Risk of erectile dysfunction associated with use of 5-α reductase inhibitors for benign prostatic hyperplasia or alopecia: population based studies using the Clinical Practice Research Datalink

Journal: BMJ (Clinical research ed.)

Authors: Katrina Wilcox HagbergHozefa A DivanRebecca PerssonJ Curtis NickelSusan S Jick

NLM Citation: Hagberg KW, Divan HA, Persson R, Nickel JC, Jick SS. Risk of erectile dysfunction associated with use of 5-α reductase inhibitors for benign prostatic hyperplasia or alopecia: population based studies using the Clinical Practice Research Datalink. BMJ. 2016 Sep 22;354:i4823. doi: 10.1136/bmj.i4823. PMID: 27659058.

Abstract

Objective: To estimate the risk of erectile dysfunction in men who used 5-α reductase inhibitors to treat benign prostatic hyperplasia or alopecia.
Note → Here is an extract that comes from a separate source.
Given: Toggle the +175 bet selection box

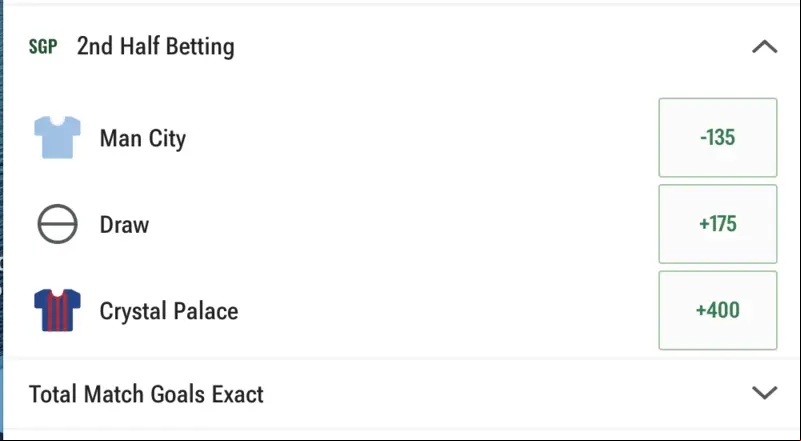Looking at the screenshot, I should [718, 224].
Design: Cohort studies with nested case-control analyses.

Setting: UK Clinical Practice Research Datalink.

Population: Two populations of men free of risk factors for erectile dysfunction and other sexual dysfunction or its treatment: men aged 40 or more with benign prostatic hyperplasia who received a prescription for a 5-α reductase inhibitor (finasteride or dutasteride) or α blocker, or both, and men aged 18-59 with alopecia.

Exposures: In the benign prostatic hyperplasia study, exposures were classified as 5-α reductase inhibitors only, 5-α reductase inhibitors+α blockers, or α blockers only. In the alopecia study, exposures were finasteride 1 mg or no treatment.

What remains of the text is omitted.